───── Text shown
Monday, July 07, 2003

Views to a Kill

Ok, I have milled this over for the past week now. I had attended the funeral services for my grandmother, and had noticed afew things that occupied my head while standing around vauge of the proceedings.

First of all, I speak no spanish. The entire proceedings were spokent entirely in spanish. Not that I don't think she didn't mind, but there are several family members from east Texas that do not speak spanish. I bring this up cause I spent the time observing the rituals of the Church. I was surprised how religion is rooted in multiple chants and songs of inspiration. I also notice how Funeral Homes do not research the people they ulogize. Without going into angering details, they accused family members of not caring for my grandmother. That was a horribly wrong assumption. They also became angry with members of the family in attendance for not speaking the rosary. I hate to break it to the monotonous old coot that did the service, but not everyone in the family is Christian. Several family members converted to other faiths so their silence was due to their religion of choice. Shit, my cousin Rick is Jehova's Witness. His faith tells him not to step foot in any church. He attended.

I had noticed that Priests have one interesting job. They are the centers of attention, which means they have cool equipment they wear to be better heard. I remember as a young boy going to church and trying my short-attention spanned best to pay attention to the monotone voice of the Priest. This one had a lavalier mic attatched to his apparel that made his voice, a naturally soft one, heard Magnavox clear. I noticed that he gets wine and wafers to consume durring his sermon, while there is a No Food Allowed in church sign at the front door. Im sure after the 2nd service of the day he is more than alittle buzzed.
──────────
- Written instruction A -
In the funeral post, what kind of microphone was attached to the priest's apparel?
The funeral post and the entries that follow it have no connection to each other.
───── Exercise material
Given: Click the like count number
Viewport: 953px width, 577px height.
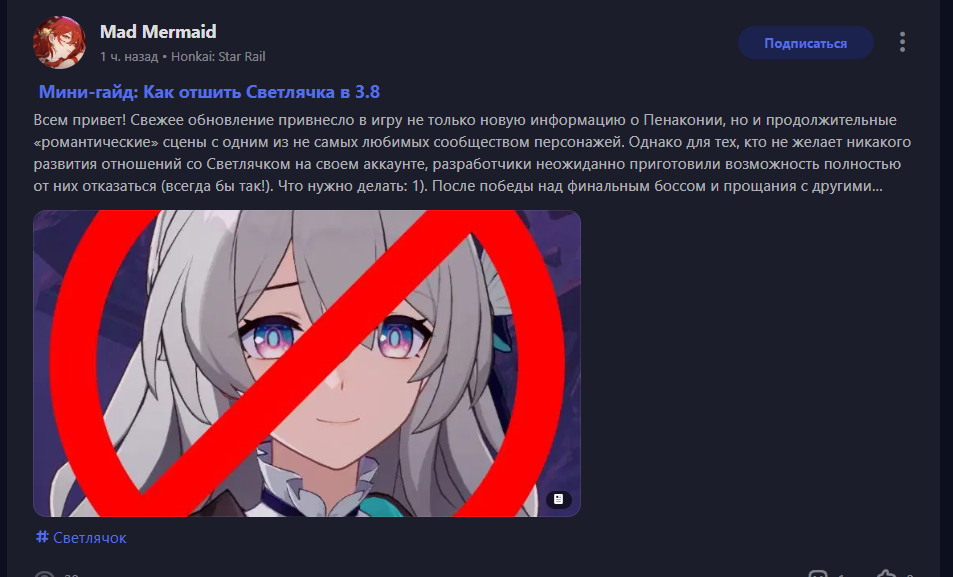Looking at the screenshot, I should click(910, 575).
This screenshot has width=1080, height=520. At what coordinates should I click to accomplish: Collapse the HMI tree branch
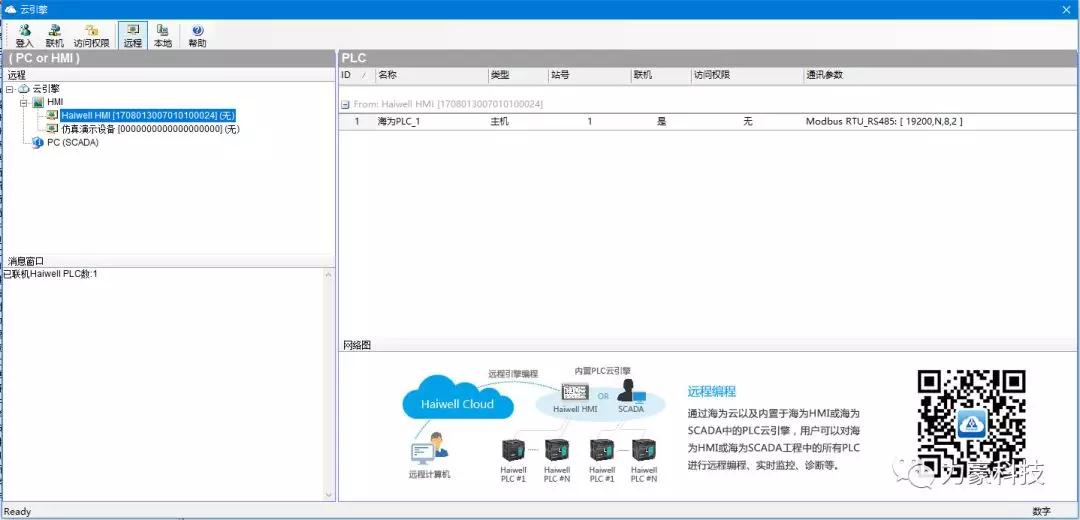[x=24, y=102]
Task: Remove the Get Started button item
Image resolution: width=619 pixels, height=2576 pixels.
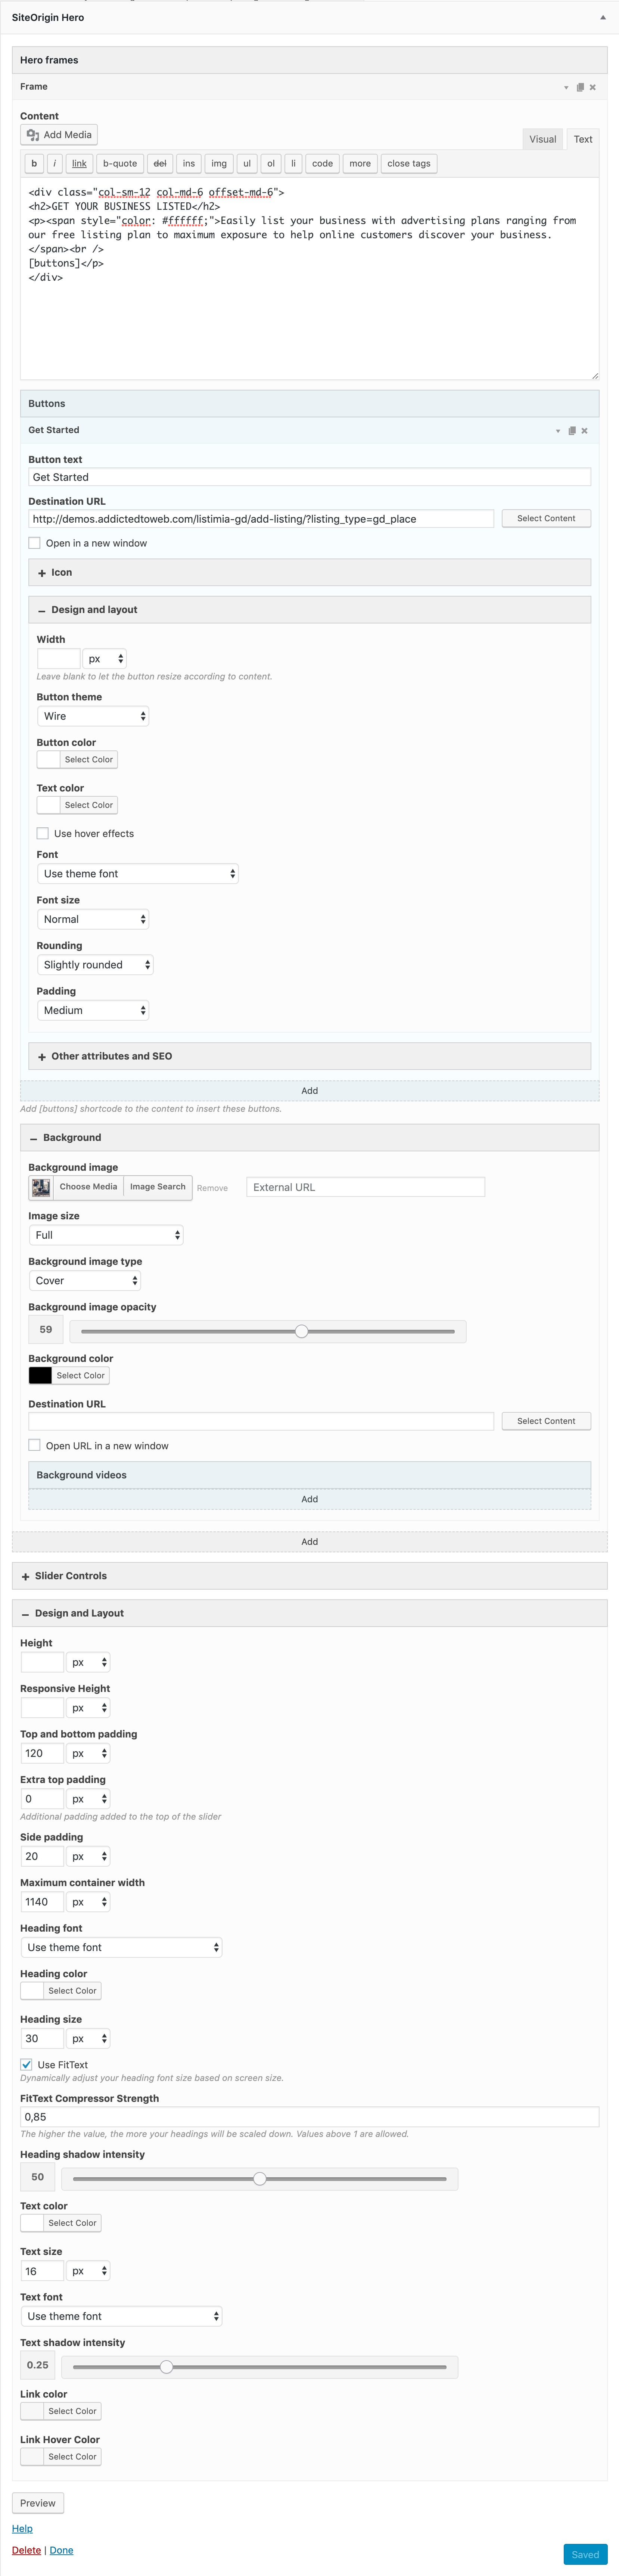Action: [x=585, y=431]
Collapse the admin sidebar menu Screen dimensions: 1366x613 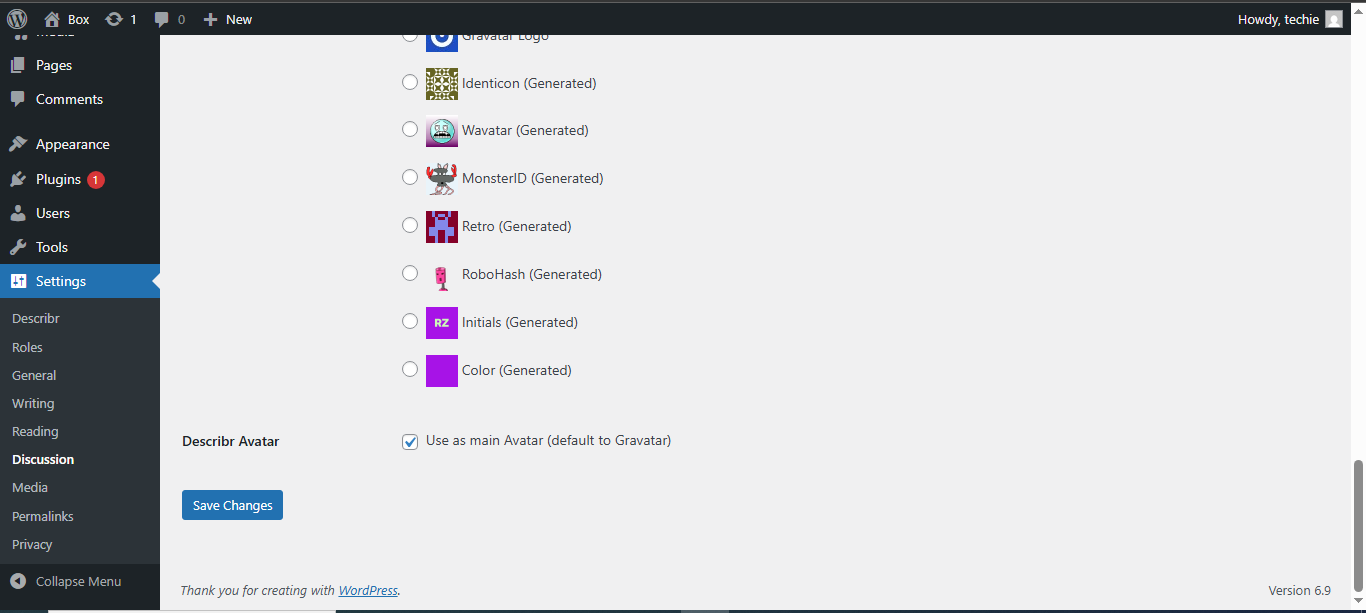(66, 581)
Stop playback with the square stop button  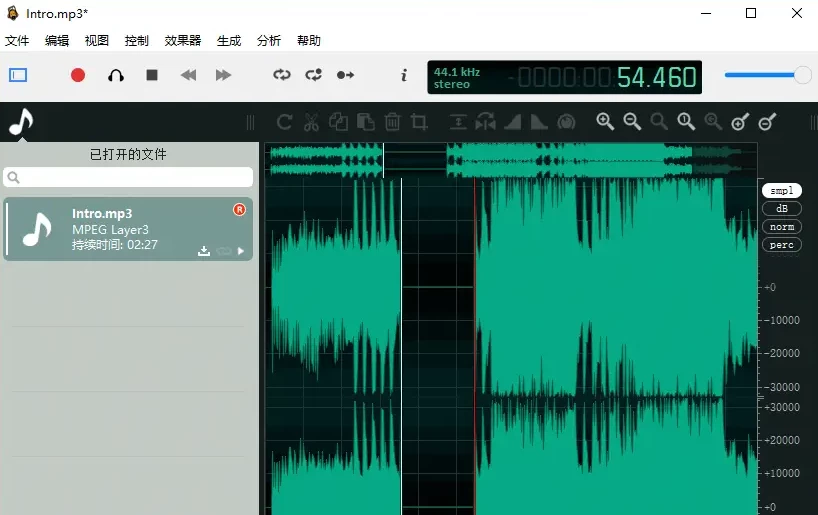pos(152,75)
──────────
- Written instruction B -
Recast the entries, everything from the line containing "This screenshot has" down to the line containing "Action: [x=585, y=431]", as a two-column CSV with the columns request and location, one row per request. Put each value in a single quoted field with line breaks replaced by spaces, and leave out the pictures.

- Complete output A -
A lavalier mic.

- Complete output B -
request,location
"This screenshot has width=1080, height=520. At what coordinates should I click to accomplish: Collapse the HMI tree branch","[x=24, y=102]"
"Task: Remove the Get Started button item Image resolution: width=619 pixels, height=2576 pixels.","Action: [x=585, y=431]"